#### Exercise requirements
Your answer should repeat exactly the lines from the one holding "Switch to the Participated tab" through the end of the data, and it should contain no pictures.

#### Exercise input

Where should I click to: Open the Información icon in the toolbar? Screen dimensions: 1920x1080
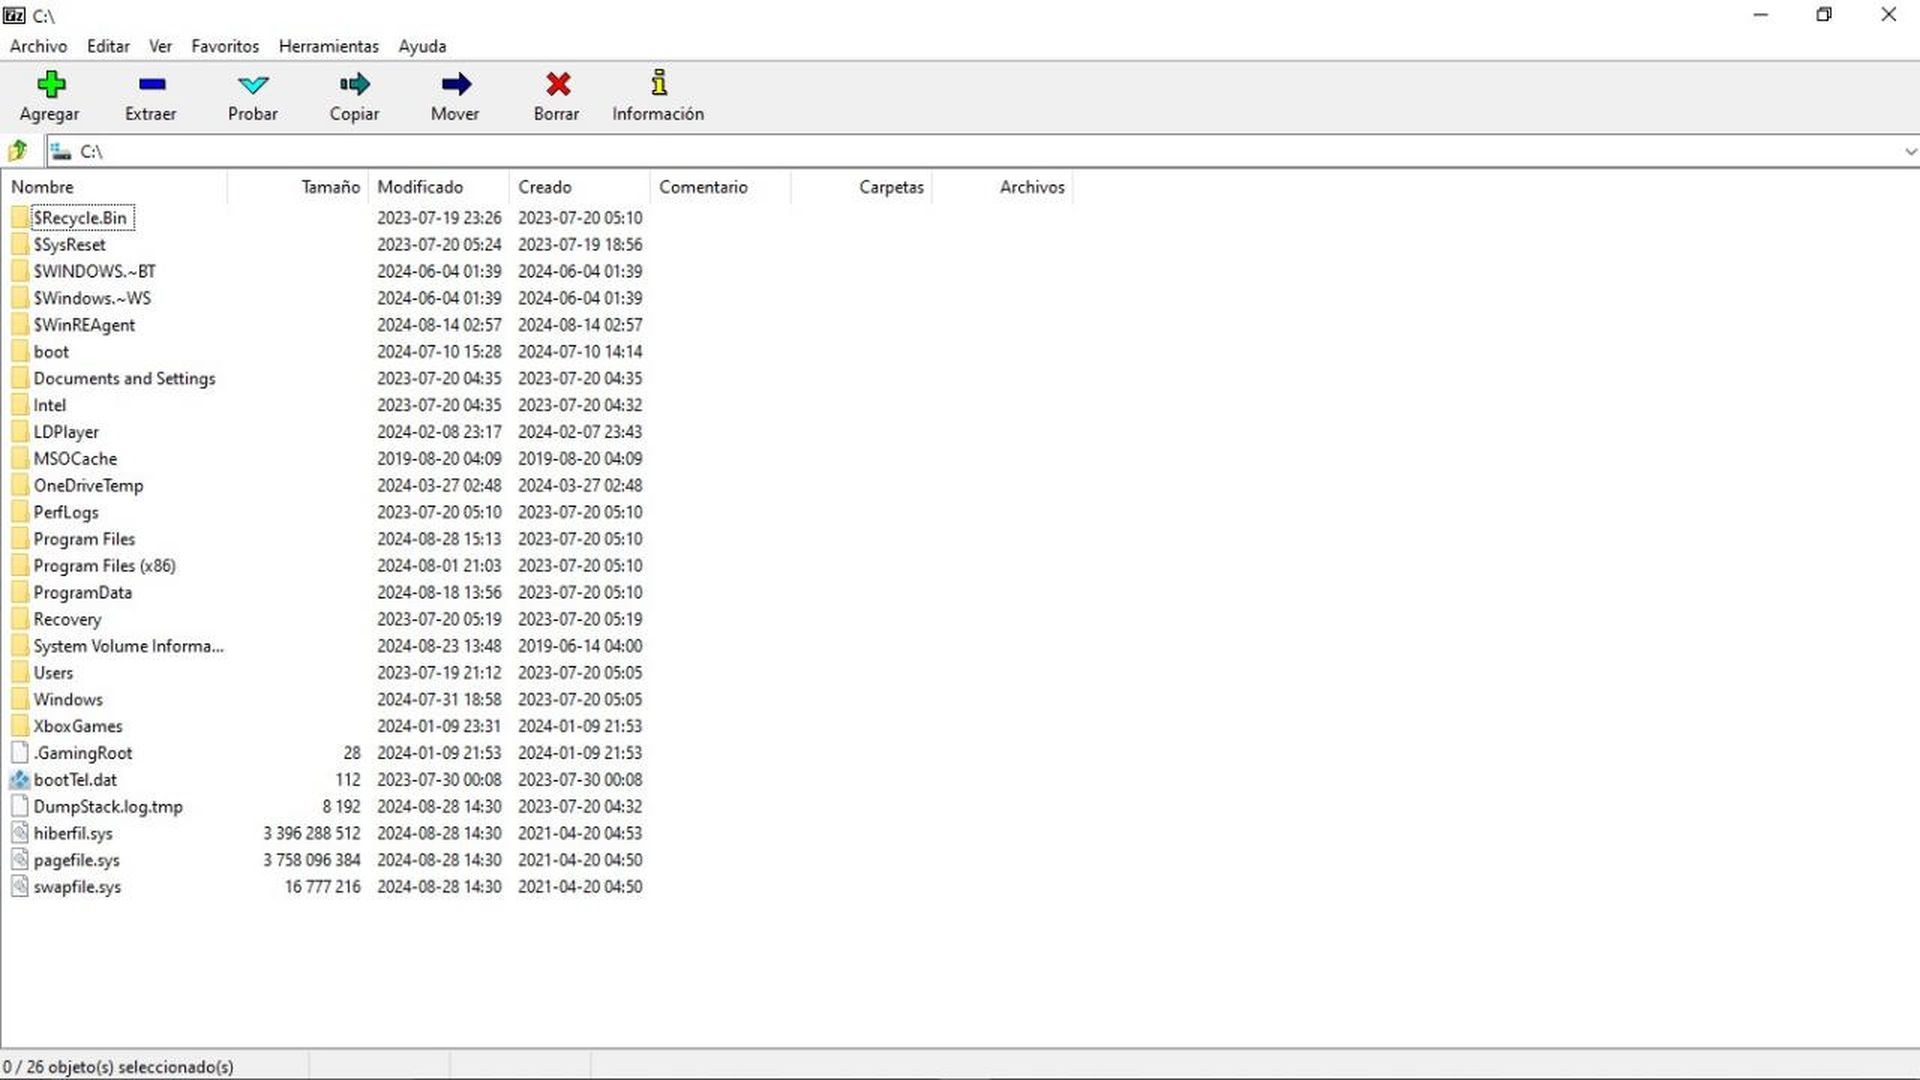(x=658, y=83)
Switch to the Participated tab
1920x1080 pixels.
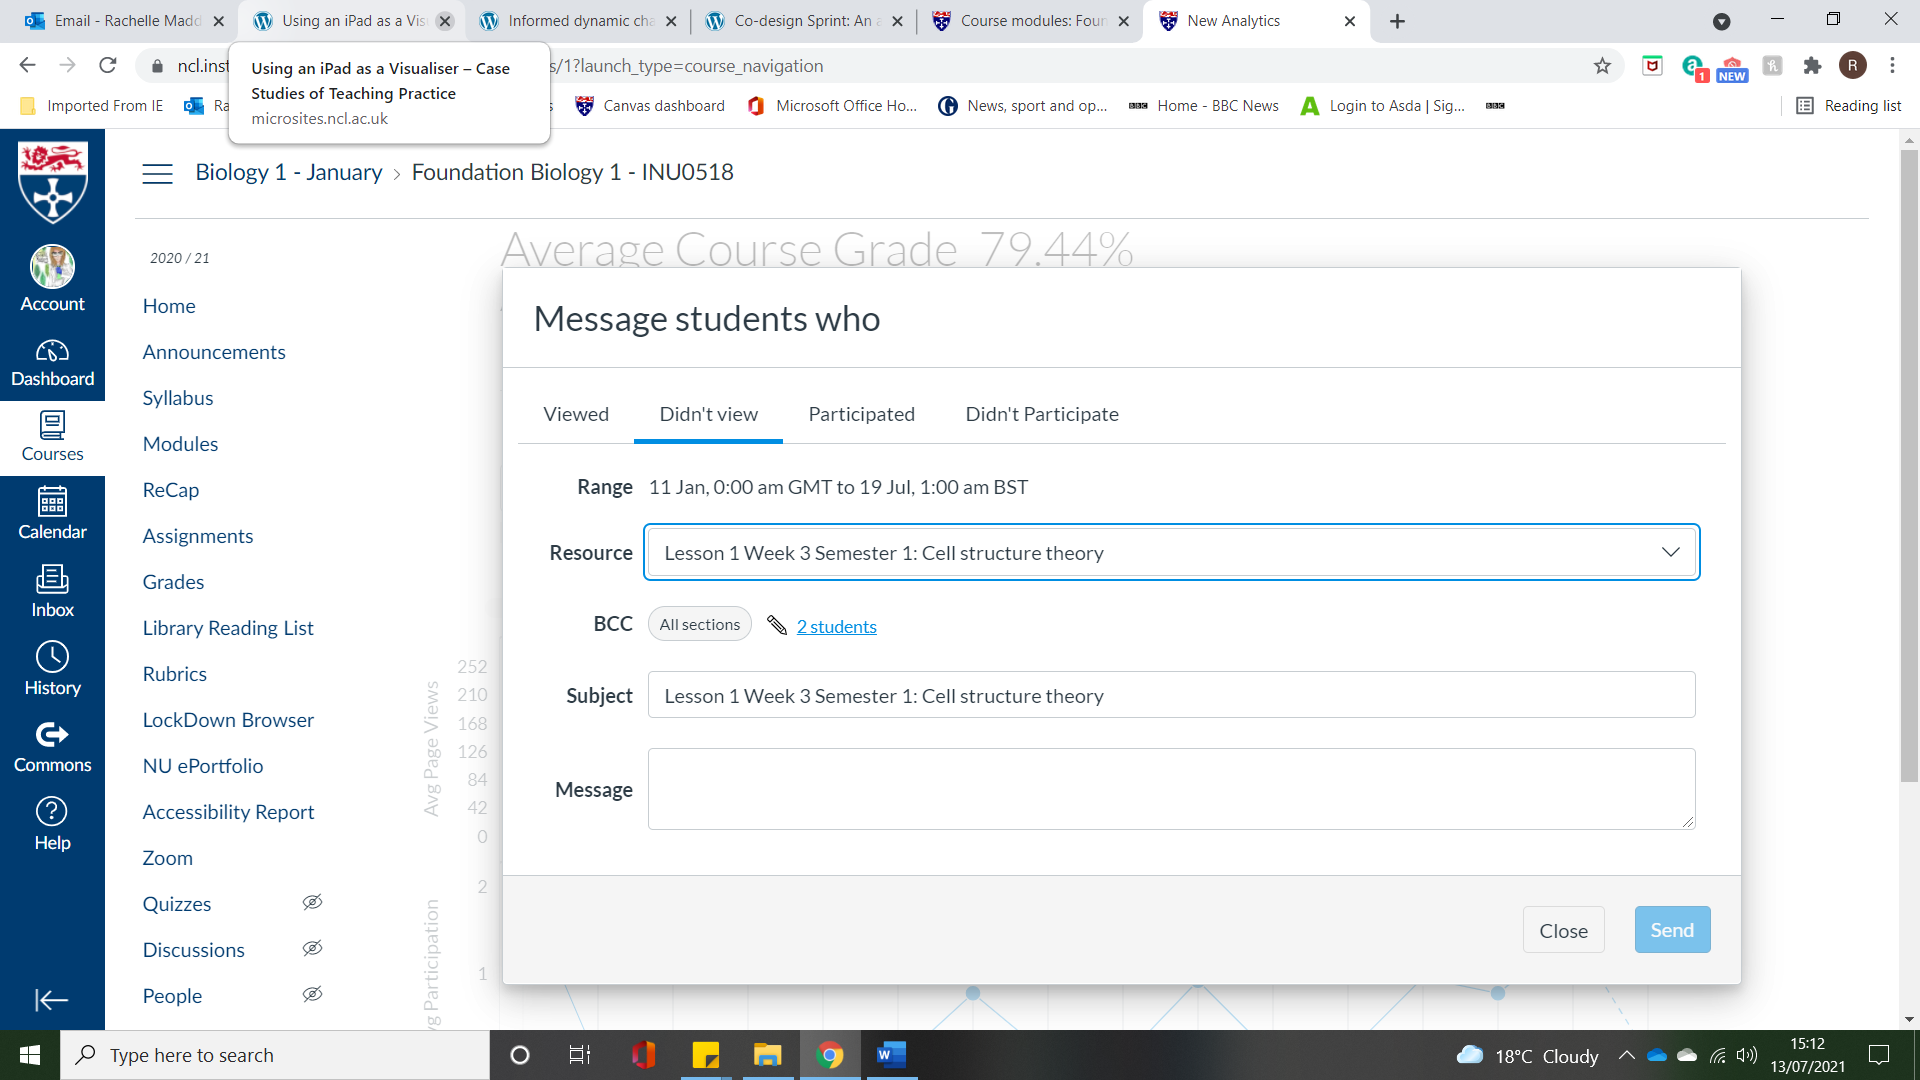(x=861, y=414)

#### Response to this task
Switch to the Participated tab
1920x1080 pixels.
(x=861, y=414)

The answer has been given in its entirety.